Recently I was made aware that rotating videos on the Pi3 was slower with the new KMS/DRM method of displaying content on a screen. This resulted in a technical deep dive into why rotation worked faster in previous versions and what to do about this for a future release.
Difference between older firmware and KMS/DRM
With all models up to the Pi3, the default back then was to run video output through a firmware running on the Pi. There was a proprietary API (dispmanx) to control how output was placed on a screen. Here’s a very old blog post about this.
When rendering a landscape video rotated by 90/270 degree (so it can be placed the “right way up” on a 90/270 degree rotated display), the dispmanx API allowed info-beamer to directly rotated that video with quite low overhead.
KMS/DRM is a standard API on modern Linux systems to interact with graphics cards and display hardware.

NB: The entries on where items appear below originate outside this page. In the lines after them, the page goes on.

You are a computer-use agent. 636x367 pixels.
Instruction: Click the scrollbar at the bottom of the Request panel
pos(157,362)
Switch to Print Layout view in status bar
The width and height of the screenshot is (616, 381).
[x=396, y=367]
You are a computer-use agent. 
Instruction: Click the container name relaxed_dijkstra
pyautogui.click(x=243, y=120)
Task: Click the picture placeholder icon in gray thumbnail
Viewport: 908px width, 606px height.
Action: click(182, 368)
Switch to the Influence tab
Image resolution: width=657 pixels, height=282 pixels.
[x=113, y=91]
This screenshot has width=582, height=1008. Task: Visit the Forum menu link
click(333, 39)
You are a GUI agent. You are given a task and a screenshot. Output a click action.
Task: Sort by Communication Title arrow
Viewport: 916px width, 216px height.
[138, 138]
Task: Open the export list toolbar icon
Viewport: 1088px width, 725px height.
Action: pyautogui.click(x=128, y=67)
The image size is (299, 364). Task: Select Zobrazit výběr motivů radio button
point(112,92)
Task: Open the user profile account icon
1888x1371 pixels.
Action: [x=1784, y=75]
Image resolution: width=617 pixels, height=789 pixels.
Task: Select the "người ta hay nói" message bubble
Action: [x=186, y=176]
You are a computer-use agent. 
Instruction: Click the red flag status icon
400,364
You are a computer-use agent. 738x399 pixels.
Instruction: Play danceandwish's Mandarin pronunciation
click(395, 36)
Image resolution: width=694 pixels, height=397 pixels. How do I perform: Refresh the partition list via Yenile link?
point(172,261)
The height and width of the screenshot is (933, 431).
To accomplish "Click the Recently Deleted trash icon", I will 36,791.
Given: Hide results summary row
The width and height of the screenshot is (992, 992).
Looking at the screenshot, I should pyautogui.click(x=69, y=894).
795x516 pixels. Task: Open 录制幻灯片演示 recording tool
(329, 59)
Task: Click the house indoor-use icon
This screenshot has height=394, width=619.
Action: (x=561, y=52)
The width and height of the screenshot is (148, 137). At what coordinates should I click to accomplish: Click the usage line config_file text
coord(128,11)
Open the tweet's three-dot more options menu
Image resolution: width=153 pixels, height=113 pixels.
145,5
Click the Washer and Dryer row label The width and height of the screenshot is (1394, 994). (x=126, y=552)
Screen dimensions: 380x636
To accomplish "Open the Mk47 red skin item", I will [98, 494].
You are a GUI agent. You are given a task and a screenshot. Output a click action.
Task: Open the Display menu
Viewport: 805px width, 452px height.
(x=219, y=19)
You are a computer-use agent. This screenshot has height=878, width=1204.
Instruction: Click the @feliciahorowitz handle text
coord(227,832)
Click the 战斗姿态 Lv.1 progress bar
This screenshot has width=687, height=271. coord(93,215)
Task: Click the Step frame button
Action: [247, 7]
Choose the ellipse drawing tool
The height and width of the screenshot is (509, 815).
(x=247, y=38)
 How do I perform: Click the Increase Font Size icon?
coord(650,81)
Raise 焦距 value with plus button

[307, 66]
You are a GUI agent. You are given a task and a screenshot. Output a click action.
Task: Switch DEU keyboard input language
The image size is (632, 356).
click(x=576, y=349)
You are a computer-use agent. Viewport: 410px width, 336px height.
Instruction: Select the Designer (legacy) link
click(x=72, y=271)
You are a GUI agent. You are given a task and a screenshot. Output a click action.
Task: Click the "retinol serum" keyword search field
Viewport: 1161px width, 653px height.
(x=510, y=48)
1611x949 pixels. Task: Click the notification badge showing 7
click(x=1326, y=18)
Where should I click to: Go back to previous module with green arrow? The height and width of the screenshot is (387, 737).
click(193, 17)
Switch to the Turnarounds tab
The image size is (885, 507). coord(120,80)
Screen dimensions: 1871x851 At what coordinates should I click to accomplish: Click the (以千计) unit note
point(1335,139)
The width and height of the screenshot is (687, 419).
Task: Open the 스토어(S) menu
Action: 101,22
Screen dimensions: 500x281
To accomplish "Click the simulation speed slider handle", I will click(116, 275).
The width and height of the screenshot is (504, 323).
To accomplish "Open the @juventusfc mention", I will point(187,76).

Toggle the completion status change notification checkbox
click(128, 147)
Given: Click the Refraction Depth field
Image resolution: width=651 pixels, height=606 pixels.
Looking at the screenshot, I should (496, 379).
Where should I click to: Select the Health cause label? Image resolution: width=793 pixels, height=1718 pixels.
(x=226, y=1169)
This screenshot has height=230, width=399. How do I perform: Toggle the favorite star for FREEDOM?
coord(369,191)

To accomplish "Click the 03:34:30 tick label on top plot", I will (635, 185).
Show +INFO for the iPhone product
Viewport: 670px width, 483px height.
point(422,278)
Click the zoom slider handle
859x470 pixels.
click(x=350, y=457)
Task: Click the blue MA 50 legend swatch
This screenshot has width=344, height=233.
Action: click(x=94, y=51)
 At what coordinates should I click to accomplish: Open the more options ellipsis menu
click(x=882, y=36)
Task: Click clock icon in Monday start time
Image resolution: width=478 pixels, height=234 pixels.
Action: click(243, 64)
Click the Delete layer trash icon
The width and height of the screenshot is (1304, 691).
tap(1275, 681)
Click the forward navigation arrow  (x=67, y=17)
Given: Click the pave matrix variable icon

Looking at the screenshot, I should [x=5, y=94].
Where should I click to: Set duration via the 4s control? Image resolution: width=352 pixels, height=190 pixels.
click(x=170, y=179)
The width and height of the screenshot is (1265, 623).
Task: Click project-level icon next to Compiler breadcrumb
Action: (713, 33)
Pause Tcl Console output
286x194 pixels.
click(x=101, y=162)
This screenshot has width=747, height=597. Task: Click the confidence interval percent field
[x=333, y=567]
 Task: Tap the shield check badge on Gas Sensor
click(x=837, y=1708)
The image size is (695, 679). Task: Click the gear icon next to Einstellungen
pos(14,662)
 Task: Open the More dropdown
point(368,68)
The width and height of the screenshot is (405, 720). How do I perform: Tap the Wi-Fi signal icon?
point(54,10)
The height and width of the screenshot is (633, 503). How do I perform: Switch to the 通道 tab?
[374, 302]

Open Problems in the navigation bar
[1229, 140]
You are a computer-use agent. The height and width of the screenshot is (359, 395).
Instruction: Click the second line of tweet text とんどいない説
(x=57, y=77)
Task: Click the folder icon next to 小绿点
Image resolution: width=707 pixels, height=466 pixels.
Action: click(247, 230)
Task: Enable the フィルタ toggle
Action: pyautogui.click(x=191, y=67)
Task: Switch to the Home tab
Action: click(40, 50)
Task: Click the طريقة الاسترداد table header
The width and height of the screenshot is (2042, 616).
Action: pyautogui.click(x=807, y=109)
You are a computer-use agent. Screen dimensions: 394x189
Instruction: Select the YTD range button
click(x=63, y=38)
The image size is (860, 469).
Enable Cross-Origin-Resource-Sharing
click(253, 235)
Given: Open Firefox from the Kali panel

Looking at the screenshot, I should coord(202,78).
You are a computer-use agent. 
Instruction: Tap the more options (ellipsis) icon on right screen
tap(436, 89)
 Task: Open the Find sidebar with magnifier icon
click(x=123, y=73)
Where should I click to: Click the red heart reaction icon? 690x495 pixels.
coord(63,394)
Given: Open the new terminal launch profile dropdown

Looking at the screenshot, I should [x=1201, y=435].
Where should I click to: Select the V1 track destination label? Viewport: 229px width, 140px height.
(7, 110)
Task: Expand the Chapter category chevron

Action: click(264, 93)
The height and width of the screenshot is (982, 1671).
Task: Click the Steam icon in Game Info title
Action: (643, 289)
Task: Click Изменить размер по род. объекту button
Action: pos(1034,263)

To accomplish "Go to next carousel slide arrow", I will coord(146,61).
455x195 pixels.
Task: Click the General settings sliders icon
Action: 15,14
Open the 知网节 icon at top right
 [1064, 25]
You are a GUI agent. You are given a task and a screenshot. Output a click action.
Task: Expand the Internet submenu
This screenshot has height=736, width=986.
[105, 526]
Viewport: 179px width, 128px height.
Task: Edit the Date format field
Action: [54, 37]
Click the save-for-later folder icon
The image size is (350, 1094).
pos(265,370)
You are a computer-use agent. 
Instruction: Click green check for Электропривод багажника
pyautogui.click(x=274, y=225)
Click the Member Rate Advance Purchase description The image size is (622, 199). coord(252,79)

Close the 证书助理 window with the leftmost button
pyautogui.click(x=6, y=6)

It makes sense to switch to this method on the Pi too to make it more compatible with modern software (like labwc or wayland) and make the Pi more future proof. This API was first supported with the Pi4 and is mandatory on the Pi5. The implementation is backwards compatible with older Pi models and thus the Pi3 also supports it.
The Pi3 is also the only older models that supports running in 64bit mode. Unifying the Pi3, Pi4 and Pi5 sounds promising as it would allow packages like the new web browser to run on a Pi3 and would simplify adding new features in the future.
Unfortunately rotating video content by 90/270 degree using DRM/KMS isn’t simple: In theory DRM supports such rotations, but neither 90 nor 270 degree are supported by the Pi.
How video data is represented
Videos normally use the YUV420 pixel format. One would expect each pixel of a video to be represented by three bytes (red, green and blue). But videos often use a trick to reduce memory usage by half: They instead encode each pixel with one byte of luma (the Y component) and then for each square of 2x2 pixels another two bytes of chroma (U and V). This means the the two chroma channels are scaled down by 50%.
For a 1080x1920 video, this would result in a 1080x1920 luma buffer and two 540x960 chroma buffers. Combined resulting in a memory size of only 1.5x times the resolution of the video. This saves a lot of memory as the naive encoding of using one RGB byte triple per pixel would result in each video frame being 3x its resolution.
The H264 hardware decoder on the Pi returns the decoded video as three concatenated Y, U and V buffers.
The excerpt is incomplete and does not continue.